Many homeowners have been there: We wonder why our electric bills are so high or our appliances are suddenly performing poorly. In these situations, you may consider repairs and upgrades – or simply replace the appliance.
Along with improved performance, better efficiency motivates many homeowners to take the step, especially as newer models come with energy-saving features. Considering appliances alone account for 13 to 20 percent of your home’s total energy consumption, you could see larger savings down the road.

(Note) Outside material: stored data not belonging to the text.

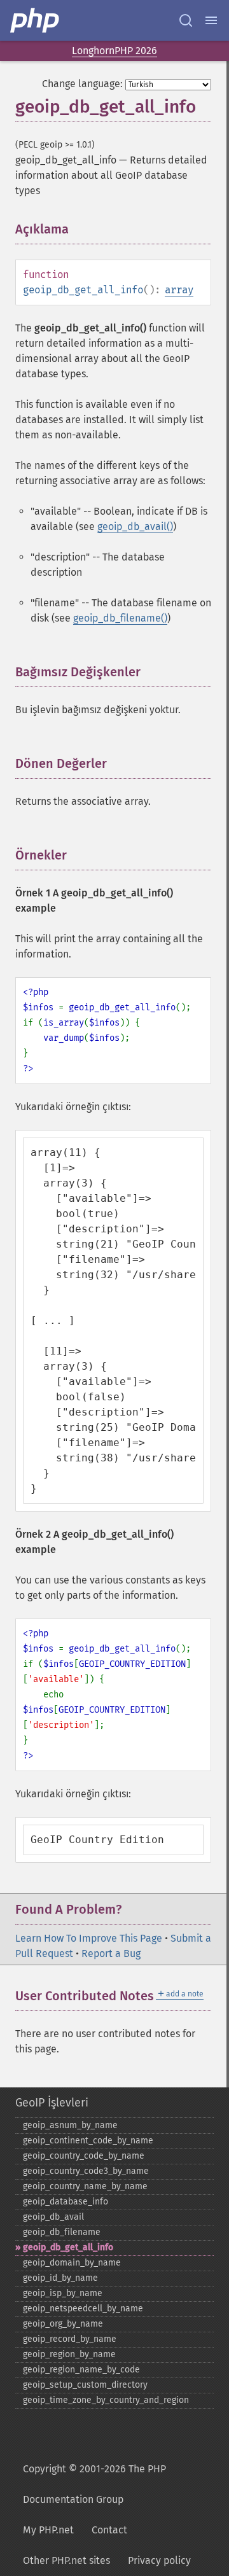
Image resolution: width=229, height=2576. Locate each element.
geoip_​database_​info (65, 2201)
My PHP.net (48, 2530)
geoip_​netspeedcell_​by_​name (83, 2308)
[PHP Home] (35, 20)
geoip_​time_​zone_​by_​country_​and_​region (106, 2400)
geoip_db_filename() (120, 618)
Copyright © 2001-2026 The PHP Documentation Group (94, 2484)
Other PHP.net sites (66, 2560)
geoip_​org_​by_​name (63, 2323)
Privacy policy (159, 2560)
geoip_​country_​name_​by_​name (85, 2186)
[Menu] (211, 20)
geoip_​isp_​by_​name (62, 2293)
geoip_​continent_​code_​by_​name (88, 2140)
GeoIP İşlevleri (51, 2103)
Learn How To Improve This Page (88, 1938)
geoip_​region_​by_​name (69, 2354)
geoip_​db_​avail (53, 2216)
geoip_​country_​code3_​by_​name (86, 2171)
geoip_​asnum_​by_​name (70, 2125)
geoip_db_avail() (135, 526)
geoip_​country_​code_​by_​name (83, 2155)
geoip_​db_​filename (62, 2232)
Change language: (82, 84)
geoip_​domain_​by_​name (72, 2262)
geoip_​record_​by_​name (69, 2339)
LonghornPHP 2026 (114, 51)
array (179, 290)
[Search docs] (185, 20)
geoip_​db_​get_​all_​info (68, 2247)
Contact (109, 2530)
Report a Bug (111, 1953)
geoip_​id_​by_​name (60, 2278)
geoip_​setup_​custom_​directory (85, 2384)
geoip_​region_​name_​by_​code (81, 2369)
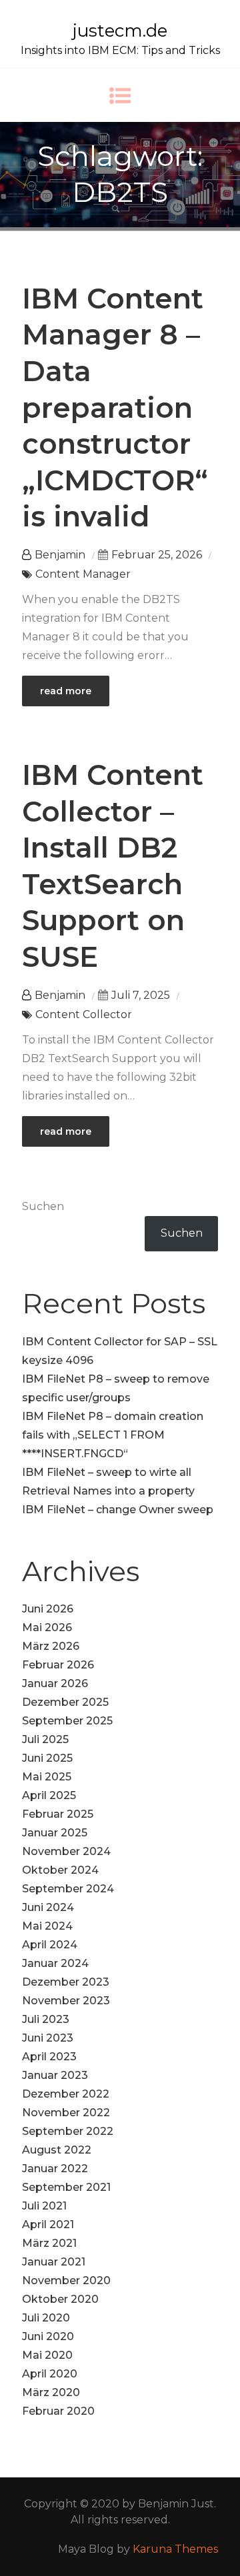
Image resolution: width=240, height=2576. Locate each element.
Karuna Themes (175, 2549)
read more (65, 691)
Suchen (43, 1206)
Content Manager (83, 574)
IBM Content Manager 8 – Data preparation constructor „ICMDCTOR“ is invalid (115, 407)
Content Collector (83, 1014)
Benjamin (60, 554)
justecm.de (120, 30)
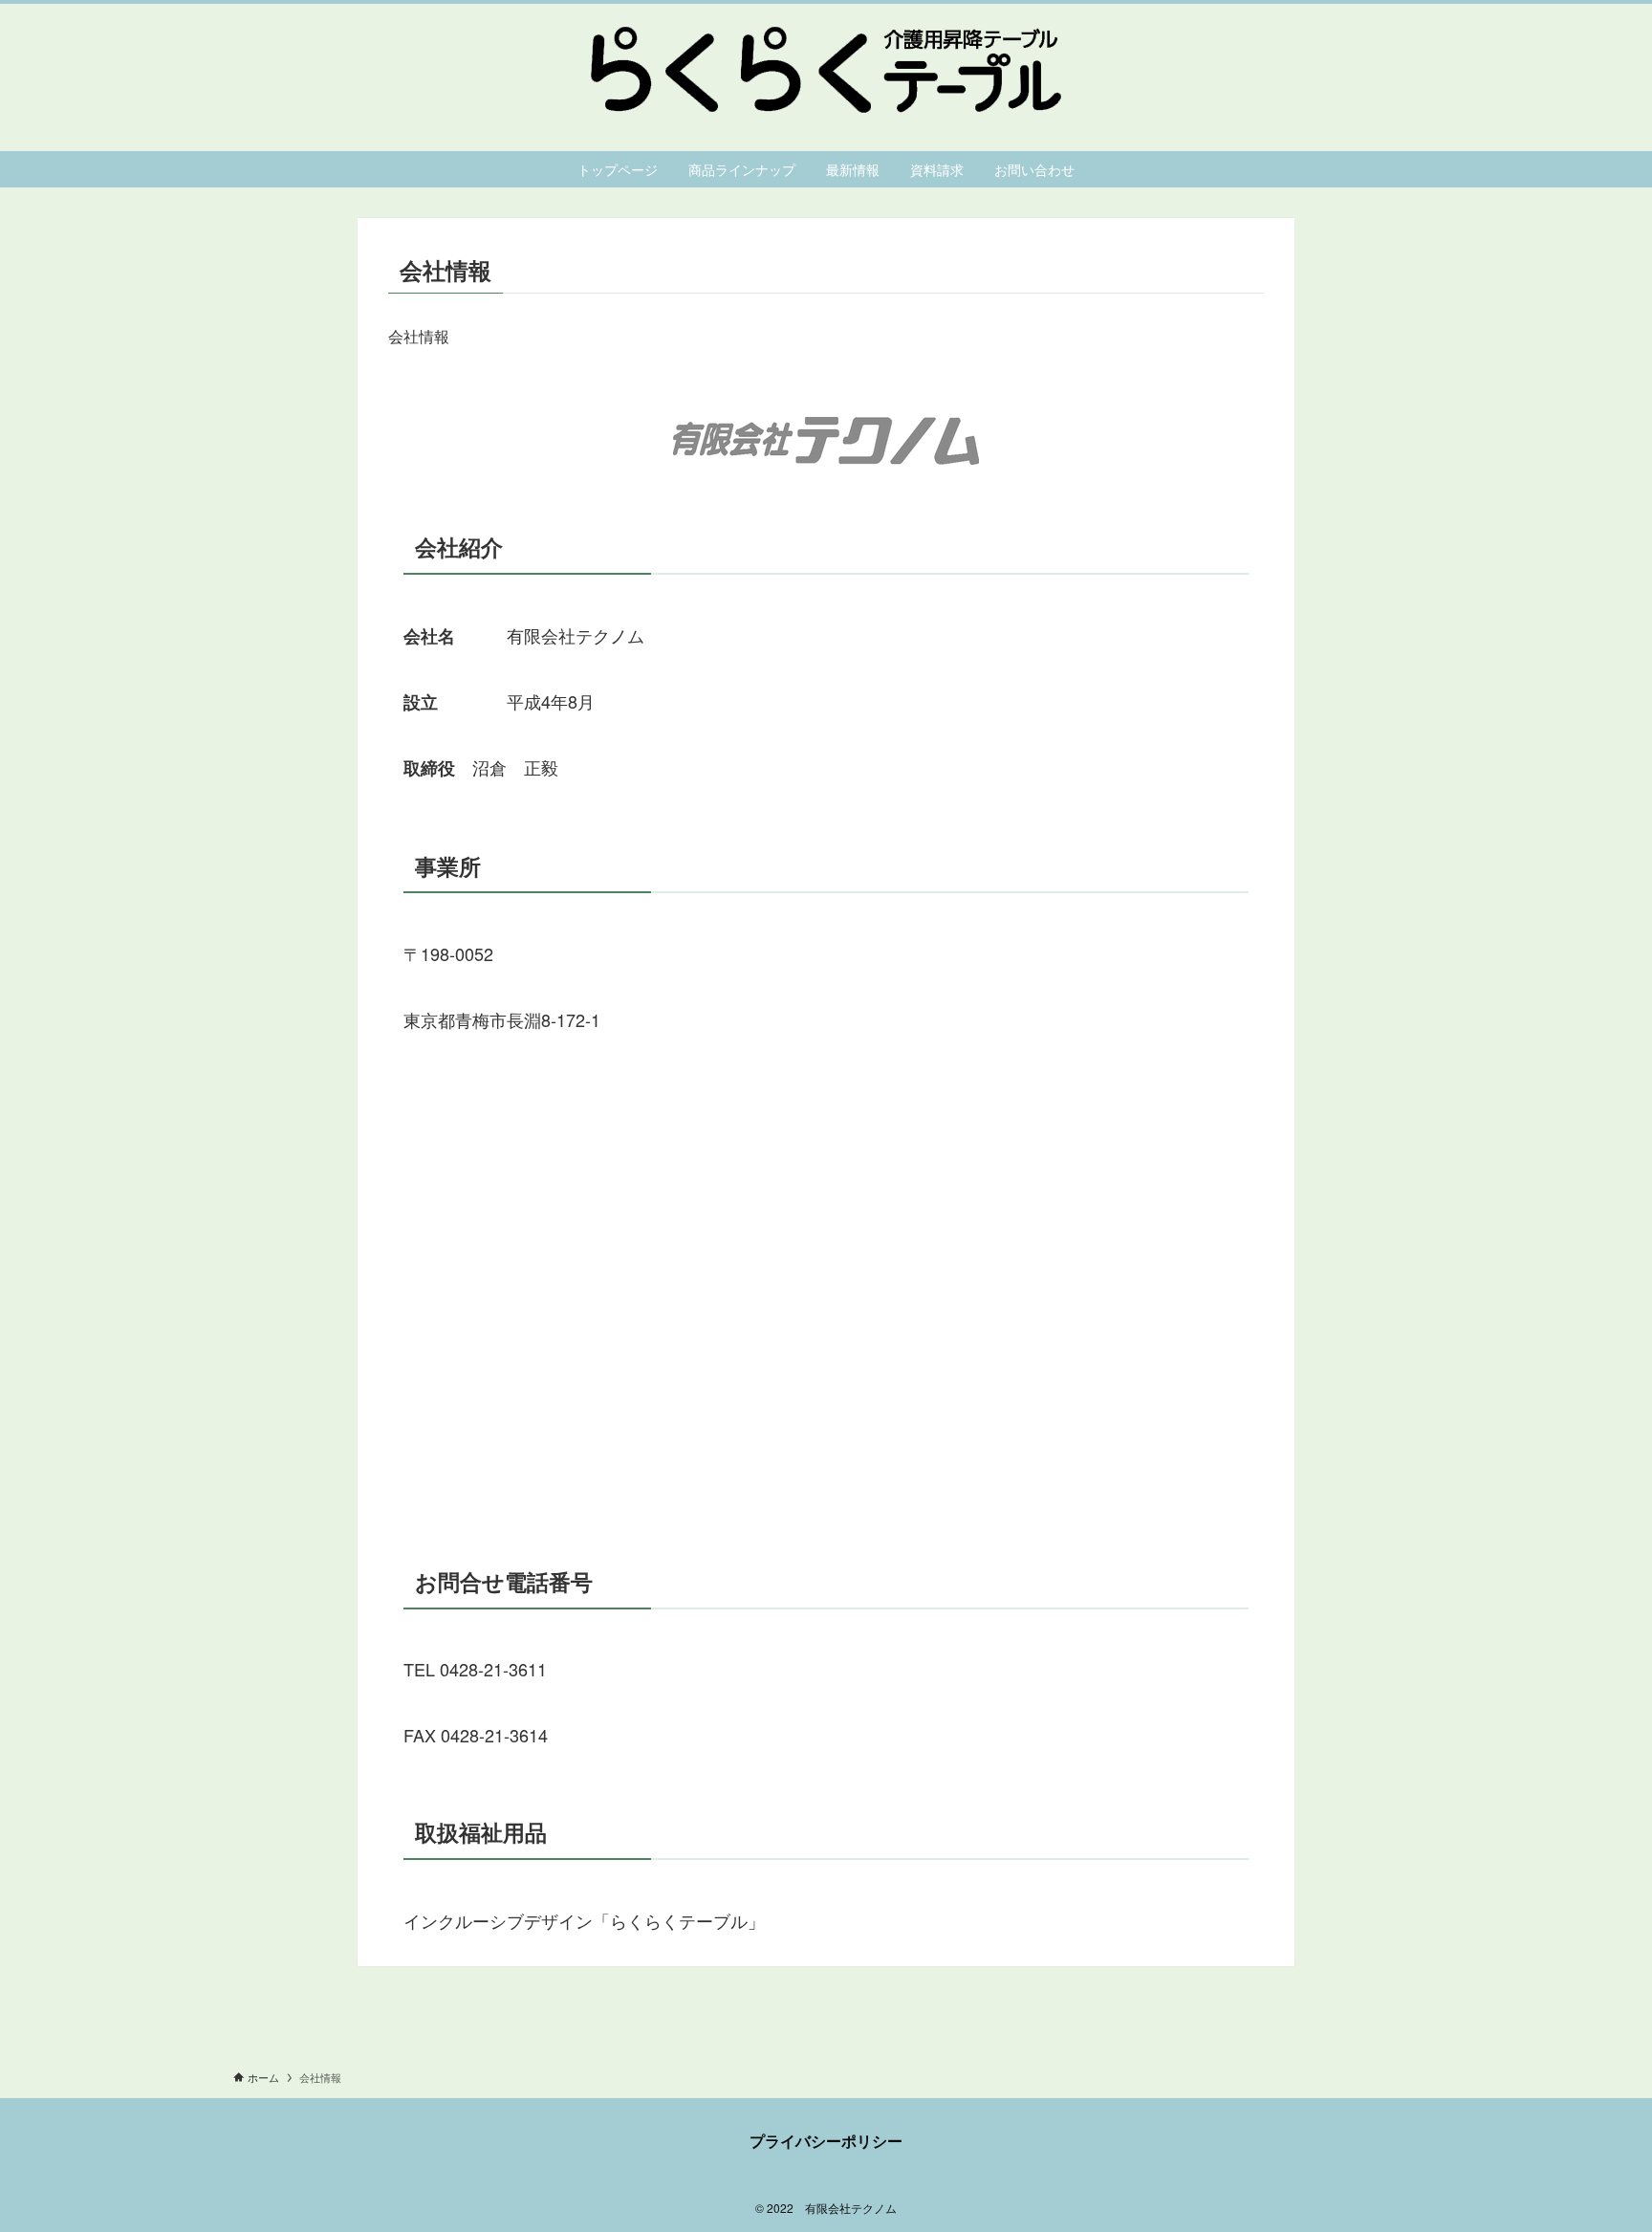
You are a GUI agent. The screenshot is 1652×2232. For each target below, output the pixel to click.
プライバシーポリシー (826, 2141)
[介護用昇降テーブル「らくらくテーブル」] (826, 70)
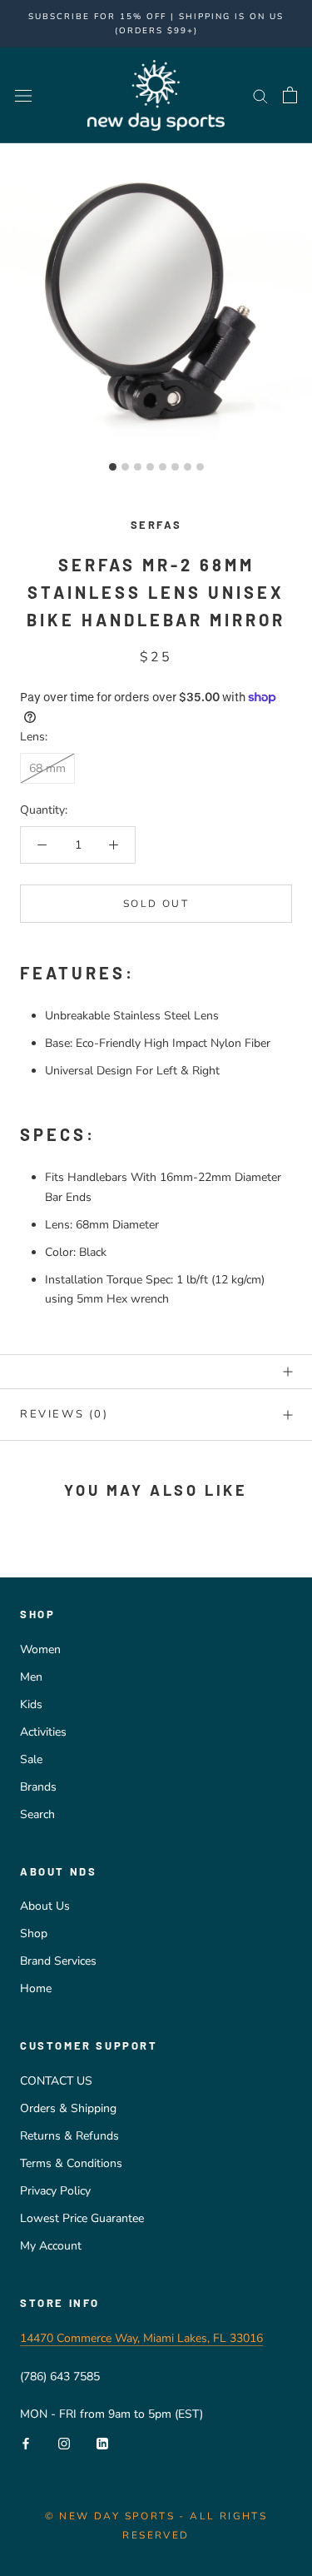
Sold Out (156, 903)
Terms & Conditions (71, 2163)
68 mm (47, 768)
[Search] (260, 95)
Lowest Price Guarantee (82, 2218)
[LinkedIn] (102, 2442)
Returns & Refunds (69, 2136)
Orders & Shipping (68, 2108)
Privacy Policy (55, 2191)
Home (36, 1988)
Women (40, 1649)
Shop (33, 1933)
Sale (31, 1759)
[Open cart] (290, 95)
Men (31, 1677)
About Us (45, 1906)
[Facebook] (26, 2442)
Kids (31, 1704)
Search (37, 1814)
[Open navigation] (23, 95)
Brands (38, 1787)
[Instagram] (64, 2442)
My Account (51, 2246)
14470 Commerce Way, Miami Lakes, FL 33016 (141, 2338)
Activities (43, 1732)
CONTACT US (56, 2081)
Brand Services (58, 1961)
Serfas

Just how much could that be? According to figures from the EPA, newer, more efficient models use anywhere from 10 to 50 percent less energy and water. But, better performance and a greater return on your investment can vary with the type of appliance.
By default, air conditioners built today consume less energy than they did 20 years ago. Yet, many homeowners hold onto these older models. How can you tell if the system is more efficient? New models come with a number indicating their energy efficient ratio (EER) or measure of the system’s efficiency. Modern options typically rate 11 or higher, while something decades old typically has an EER of 6 or 7. Making the replacement automatically reduces how much energy your home uses to cool your rooms.
If you were to break down your home’s energy consumption by appliance, refrigerators typically account for one-third of the total amount. Percentages go up if your refrigerator is more than 20 years old and doesn’t comply with the EPA’s ENERGY STAR® program. Switching to a newer model – and one aligning with the EPA’s standards – is said to reduce related costs by 50 percent on average.
Switching to a dishwasher with an ENERGY STAR® rating can also result in significant savings: Up to 25 percent! Newer models perform better using less water – just 5.8 gallons per cycle, compared to 10 gallons for older models – and place fewer demands on your home’s water heater. As a bonus, you’ll find it tends to run more quietly.
Washer and Dryer
Of this pair, shift your focus to the washer, as dryer performance offers minimal energy savings. By contrast, energy-efficient washers can reduce consumption by half and, like your dishwasher, drastically reduce the amount of water used – anywhere from 15 to 22 gallons per load.
Hot Water Heater
Another energy-consuming appliance, your hot-water heater makes up 25 percent of your monthly bill and, like other home appliances, has newer energy-friendly alternatives. While an upgrade will result in sizeable savings, cost is another factor to consider. Newer hot water heaters are priced at $1,200 on average, making them a high-dollar upgrade. As a solution, home improvement experts recommend repairs like additional insulation and regular maintenance to improve performance and increase savings.